> Aufgaben
(1) Worum intensiviert sich laut dem Text über die Sozialhilfe als Arbeitsfeld der Wettbewerb im Sozialwesen?
(2) Geben Sie aus dem Text über die Sozialhilfe als Arbeitsfeld den Abschnitt zwischen "Im Sozialwesen intensiviert" und "einem Sozialdienst interessieren.", beide eingeschlossen, wortgetreu wieder.
(3) Führen Sie den Text über die Sozialhilfe als Arbeitsfeld im Anschluss an seinen letzten Satz fort.

Wie attraktiv ist die Sozialhilfe als Arbeitsfeld?
Im Sozialwesen intensiviert sich der Wettbewerb um talentierte Fachkräfte. Eine neue Studie hat deshalb untersucht, wie attraktiv die Sozialhilfe im Vergleich zu anderen Arbeitsfeldern ist und welche Studienabgängerinnen und -abgänger sich für die Tätigkeit in einem Sozialdienst interessieren.

> Gezeigte Daten
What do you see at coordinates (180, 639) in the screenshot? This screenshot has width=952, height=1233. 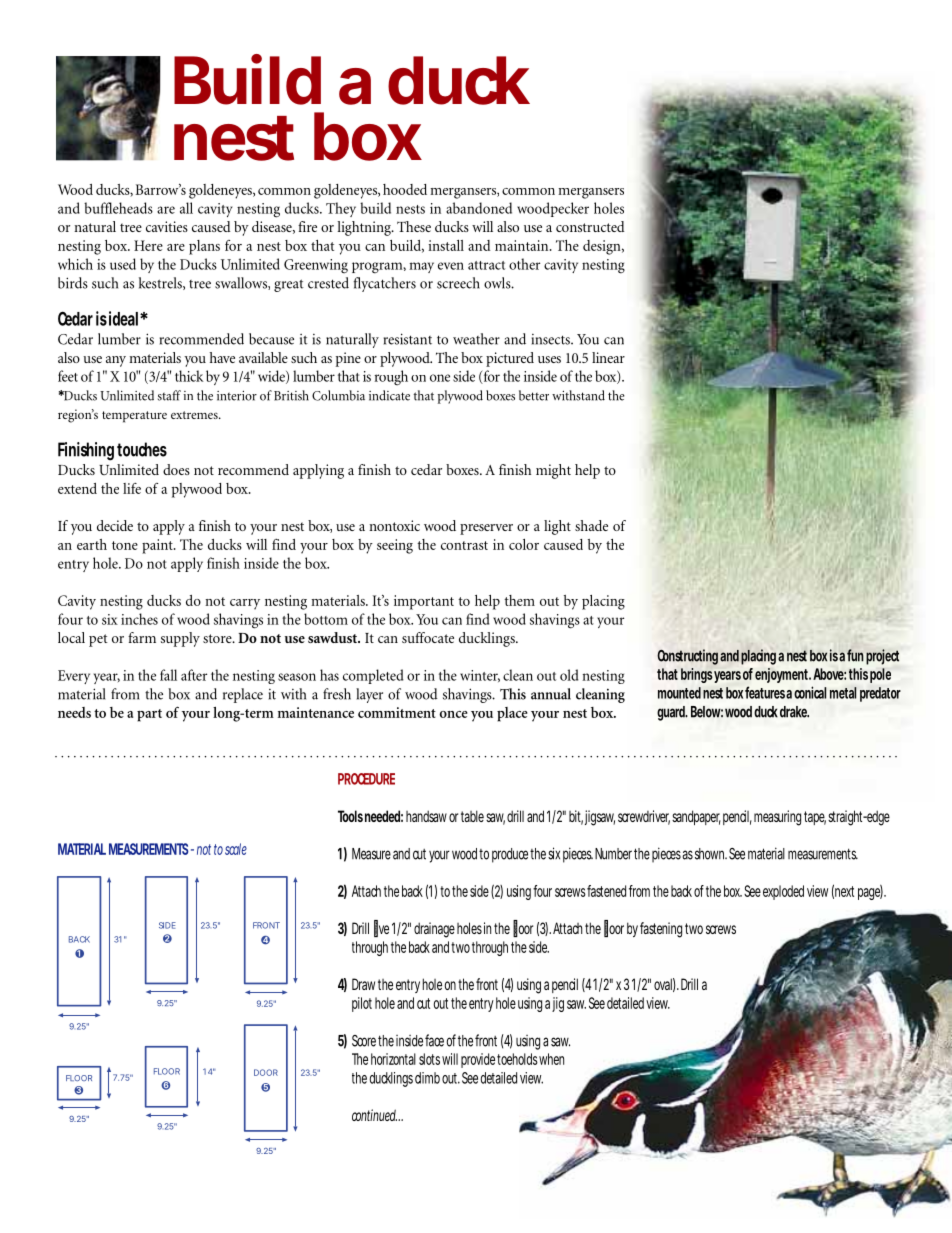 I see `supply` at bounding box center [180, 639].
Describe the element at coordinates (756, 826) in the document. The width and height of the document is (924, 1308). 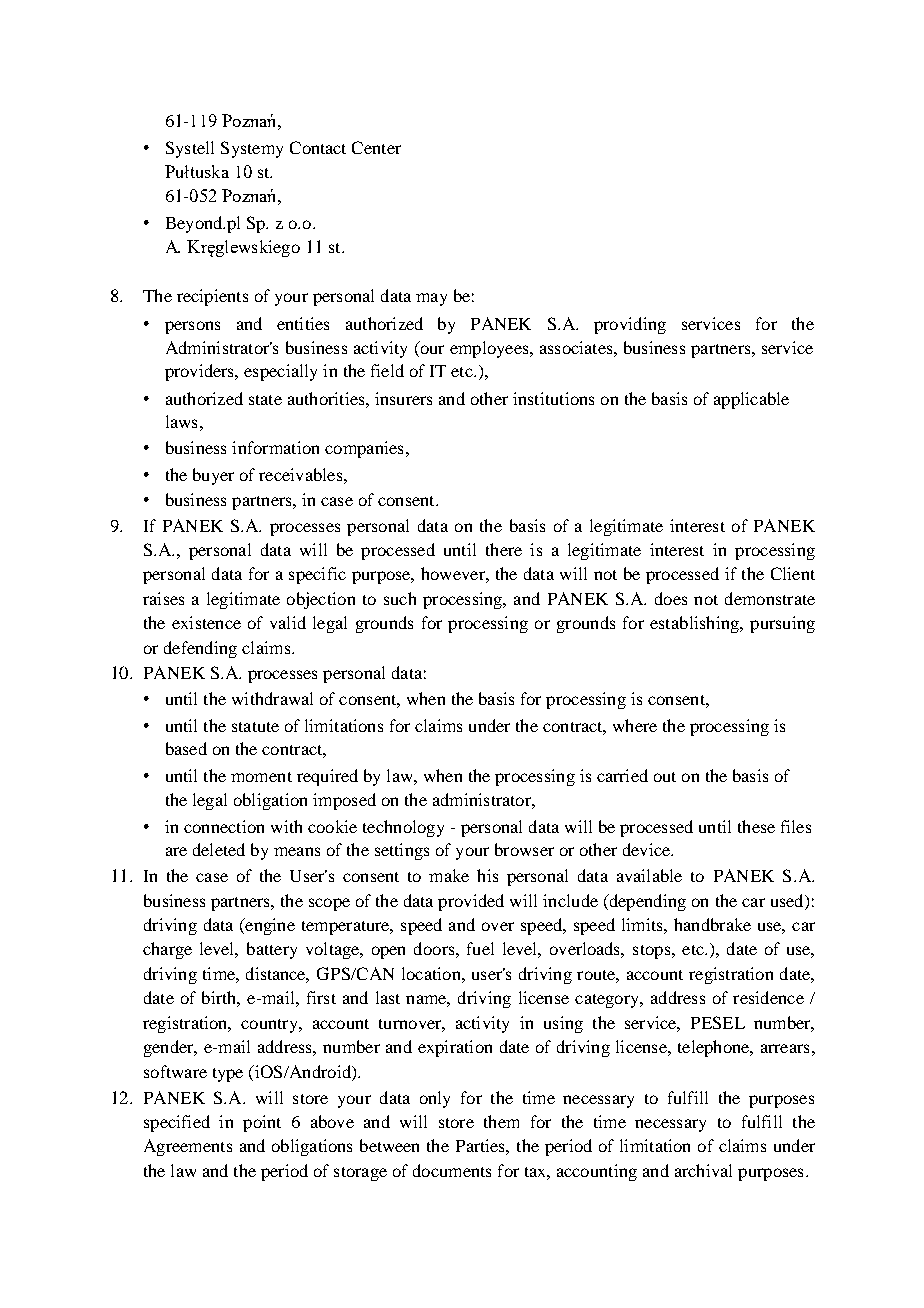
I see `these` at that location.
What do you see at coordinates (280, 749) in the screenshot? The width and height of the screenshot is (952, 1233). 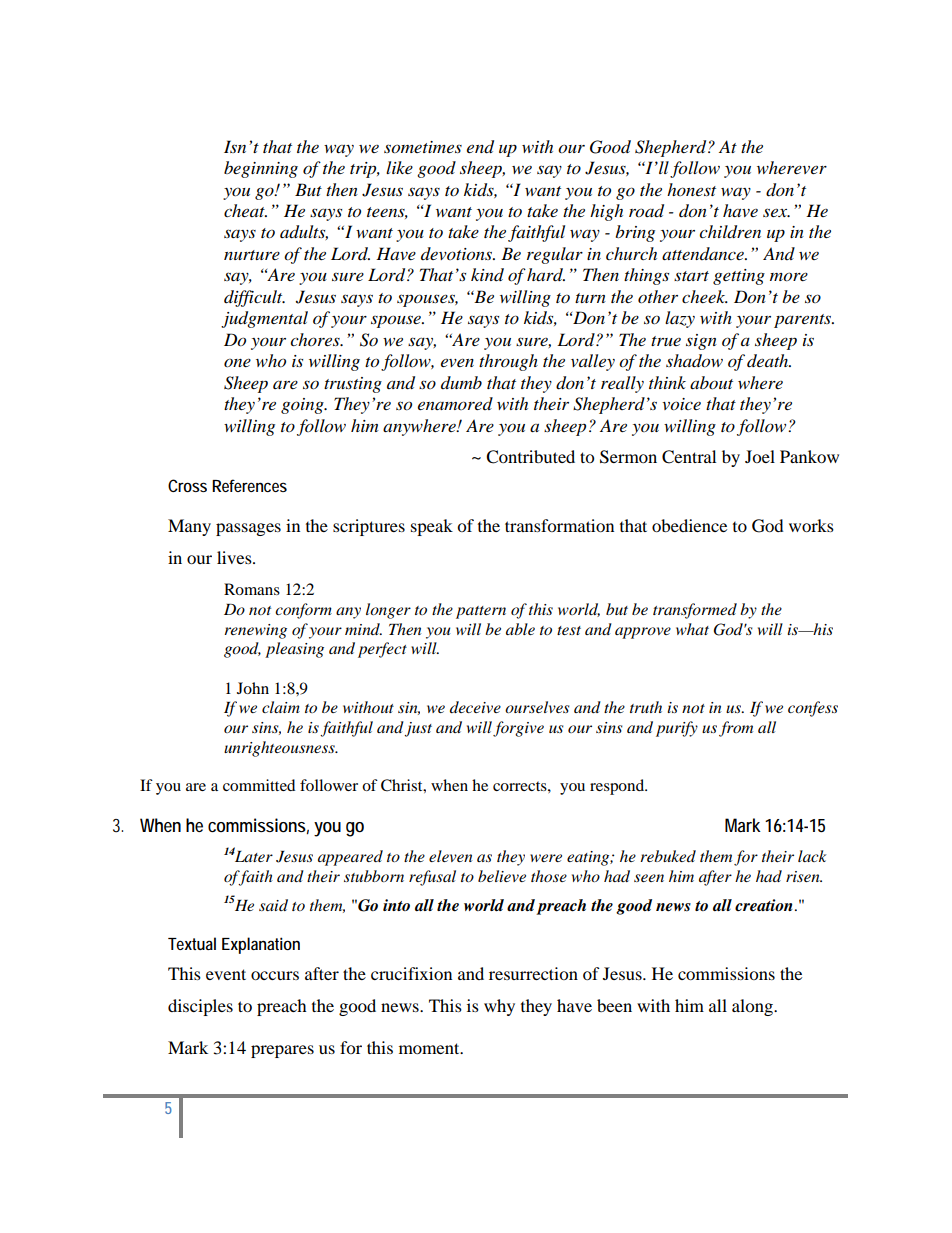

> Lösungen
(1) Um talentierte Fachkräfte.

(2)
Im Sozialwesen intensiviert sich der Wettbewerb um talentierte Fachkräfte. Eine neue Studie hat deshalb untersucht, wie attraktiv die Sozialhilfe im Vergleich zu anderen Arbeitsfeldern ist und welche Studienabgängerinnen und -abgänger sich für die Tätigkeit in einem Sozialdienst interessieren.

(3)
In den letzten Jahren ist die Nachfrage nach Fachkräften der Sozialen Arbeit stetig gestiegen und die Personalrekrutierung zu einer der zentralen Herausforderungen für Organisationen des Sozialbereichs avanciert. Auch Sozialdienste sind gefordert, sich auf dem Arbeitsmarkt attraktiv zu positionieren. Als gewichtige Arbeitgeber sind sie besonders auf einen motivierten Nachwuchs angewiesen, der mit den Anforderungen im Umgang mit hohen Fallzahlen, Mehrfachproblematiken bei Klienten, dem Dilemma von Hilfe und Kontrolle sowie mit den komplexen Rahmenbedingungen kompetent umgehen kann. Eine hohe Arbeitgeberattraktivität sichert ihnen einen entscheidenden Vorteil bei der Besetzung vakanter Stellen. Aber wie gut sind Sozialdienste als Arbeitgeber tatsächlich auf dem Arbeitsmarkt positioniert? Sind sie in der Lage, jungen Sozialarbeitenden das zu bieten, was sie sich unter einem attraktiven Arbeitsplatz vorstellen?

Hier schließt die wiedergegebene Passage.